## Brano di lettura

Viaggio di una sera nell’allucinogeno universo idol di Tokyo con una domanda: cosa possiamo capire noi occidentali di questo universo parallelo fatto di lolite che cantano e ballano per farci dimenticare il peso della vita?

In Giappone il mondo delle idol è una sottocultura da un altro pianeta

Le Merry Parade

Foto: press

Il locale si trova poco distante dall’affollata stazione di Shinjuku, uno dei quartieri più battuti e folli di Tokyo, dove è un attimo perdersi tra piccoli viziosi bar e fumosi izakaya, tra cosplay oramai diventati moda quotidiana e turisti con i cellulari rivolti verso un enorme gatto 3D che fa le fusa dalla cima di uno dei grattacieli di zona. Il Shinjuku ReNY si posiziona poco più a lato, là dove il grande brusio è già diventato silenzioso e il mondo iperstimolato lascia spazio a palazzi che rappresantano il lato corporate della città, e oltre a ospitare concerti di ogni genere è uno spazio celebre per eventi legati al mondo delle idol giapponesi, una delle tante stranezze (per i nostri occhi) che il Giappone sa offrire. Certo, dall’Italia Shunjuku non è proprio dietro l’angolo, ma cosa volete che siano 19 ore di volo (scalo compreso) se dall’altra parte del mondo ti aspetta una follia musicale unica? Lasciatemi raccontare.

## Materiale estratto
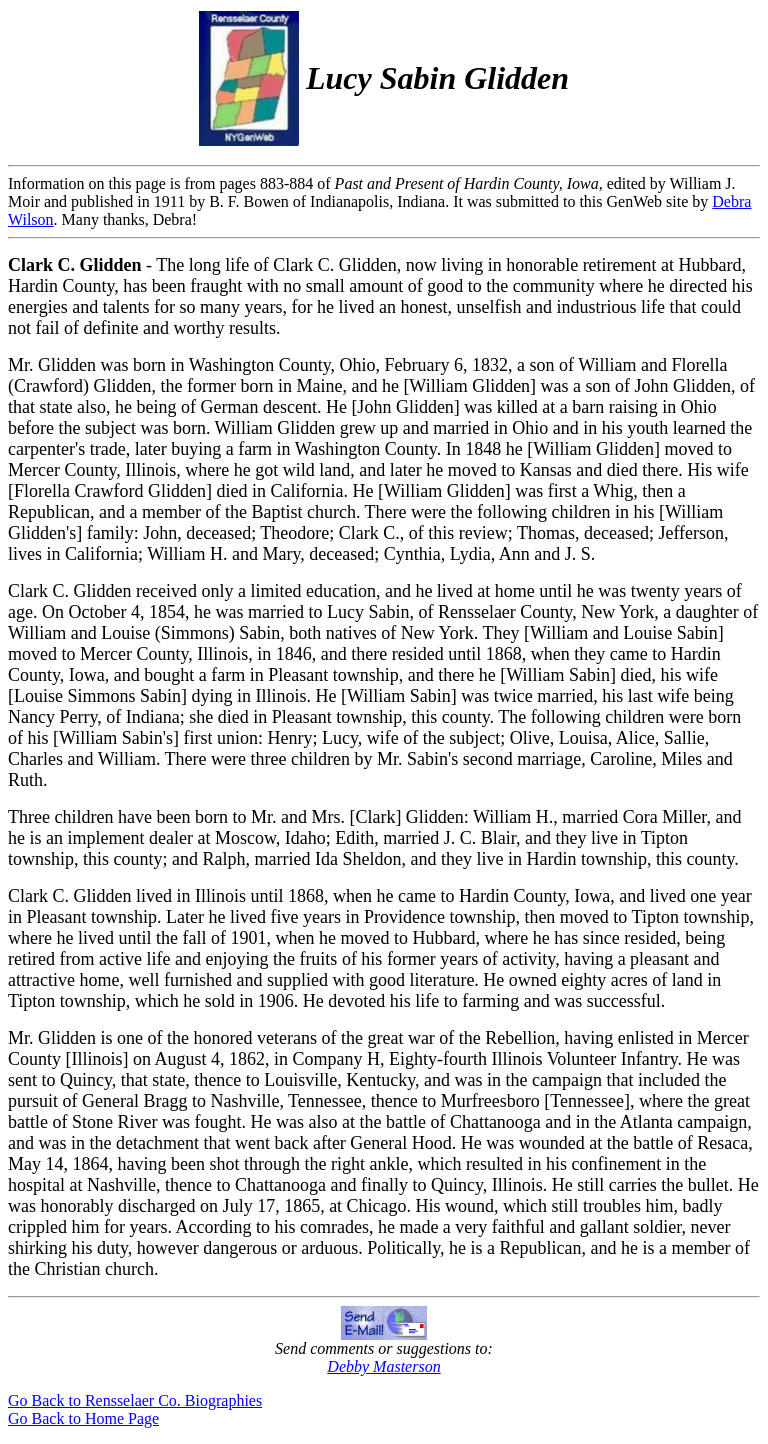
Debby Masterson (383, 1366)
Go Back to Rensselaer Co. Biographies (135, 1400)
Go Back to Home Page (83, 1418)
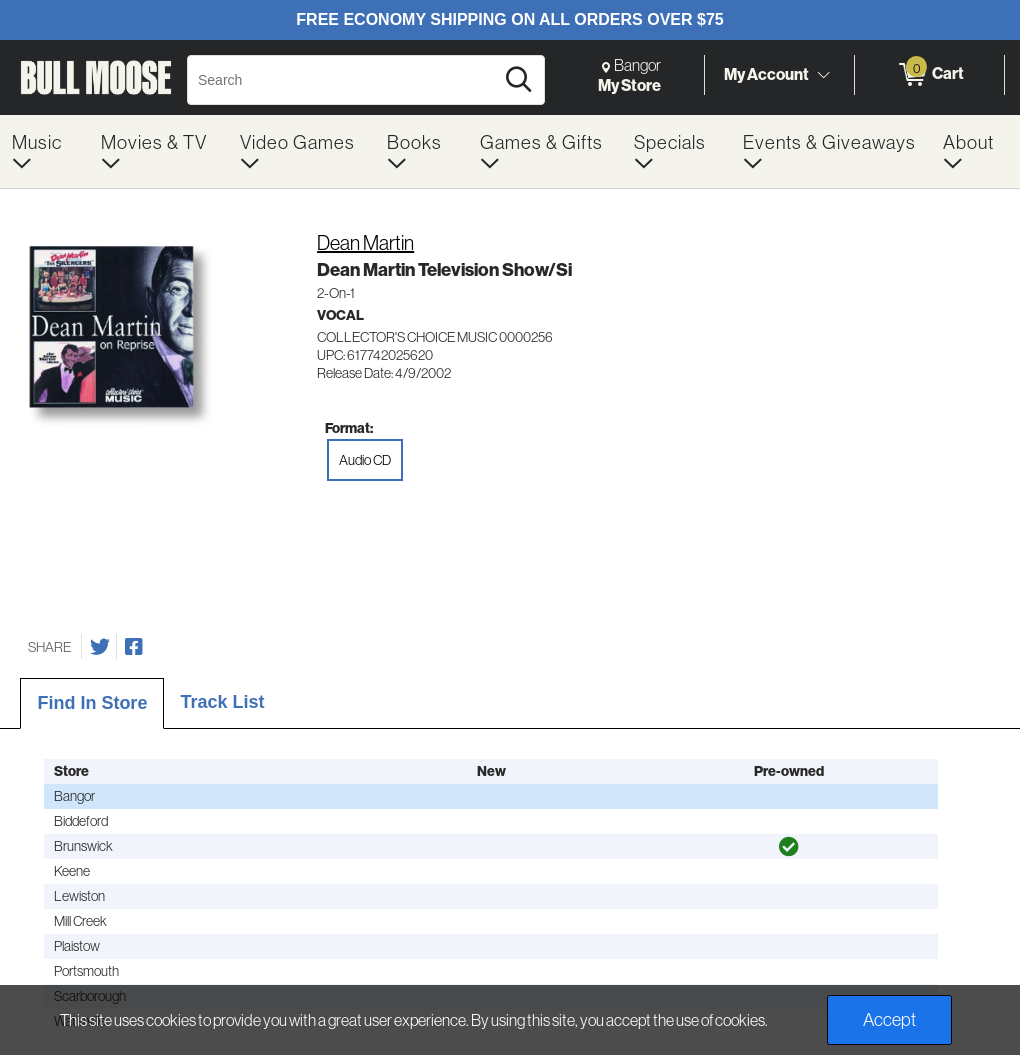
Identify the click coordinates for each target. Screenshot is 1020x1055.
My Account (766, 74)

## Il compito
Prosegui il brano sulla serata nel mondo delle idol di Tokyo, riprendendo subito dopo la sua ultima frase.

## Risposta scritta
Quando arrivo alla torre circolare che al secondo piano ospita lo Shinjuku ReNY siamo nell’orario di cena di un venerdì di maggio. All’entrata pago i 2000 yen (circa 12 euro) del biglietto. La ragazza all’ingresso mi chiede con quale dei nove gruppi in cartellone vorrei posare una foto gratuita. L’elenco che mi mostra è naturalmente in giapponese. Declino l’omaggio, ma imperterrita nel suo inglese rotto decide di scegliere per me, spiegandomi che potrò posare le Layn, sestetto femminile nato nel 2021 sulle ceneri delle Rain17. Ringrazio. Pochi passi e un’altra ragazza mi ferma: il primo drink è obbligatorio, costo 600 yen (meno di 4 euro). Noto di aver terminato i contanti e mi accingo a pagare con la carta ma, come in gran parte delle attività in Giappone, non c’è modo di farlo. La ragazza mi guarda interdetta e tenta di darmi spiegazioni su dove trovare l’ATM più vicino. Fuori ha iniziato a piovere forte e la voglia di avventurarmi alla ricerca di questi contanti è molto poca. Mentre da pessimo italiano cerco di convincerla a venirmi incontro, un uomo alle mie spalle allunga due banconote da 1000 e fa intendere che pagherà la mia quota. È vestito come appena uscito da lavoro, porta con sé un tracolla. Avrà quasi una cinquantina d’anni. Allunga le banconote in silenzio, e mi fa un cenno con un gesto del capo. Lo ringrazio, gli chiedo in che modo posso restituirglieli ma lui con un altro cenno si congeda dileguandomi senza nemmeno lasciarmi l’opportunità di replica, o di strappare qualche delucidazione in più sull’evento.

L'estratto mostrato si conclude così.